An international group of security researchers have discovered a new security vulnerability, called "Drown", affecting OpenSSL that can decrypt HTTPS, making it possible for hackers to see credit card numbers, account usernames, passwords, emails, IM chat messages, and documents on one-third of all HTTPS websites on the internet today. This could lead to huge data leaks and potential theft.
Researchers from Google, the OpenSSL Project, Tel Aviv University in Israel, Münster University of Applied Sciences and Ruhr University Bochum in Germany, the Universities of Pennsylvania and of Michigan in the US, and Two Sigma and the Hashcat project have discovered that it is possible to exploit a vulnerability affecting HTTPS and other services relying on SSL and TLS in order for hackers to view all communications between users and servers.

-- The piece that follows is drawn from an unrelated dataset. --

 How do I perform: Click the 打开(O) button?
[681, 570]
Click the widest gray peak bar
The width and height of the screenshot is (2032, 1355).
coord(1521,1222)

In Vietnam, Bkav has conducted an inspection and found that hundreds of systems in the country might be vulnerable, placing user at risks of theft of important information such as credit card numbers, passwords, and personal information, etc.
Of these systems, 58 per cent are in the financial sector, 21 per cent in the oil and gas sector, 11 per cent in other industrial fields, 5 per cent in technology, and the remaining 5 per cent in transport and travel. Bkav have sent warnings and instructions on how to fix the security flaw to some of these systems.
Mr. Ngo Tuan Anh, Bkav’s Vice President of Internet Security, stressed that the flaw is more difficult to be exploited by hackers than the “Heartbleed” flaw as they must stand between the server and connected users.
“However, the risk of being exploited is still there,” he said. “Systems administrators should disable SSLv2 to protect the security of their system as well as their users.”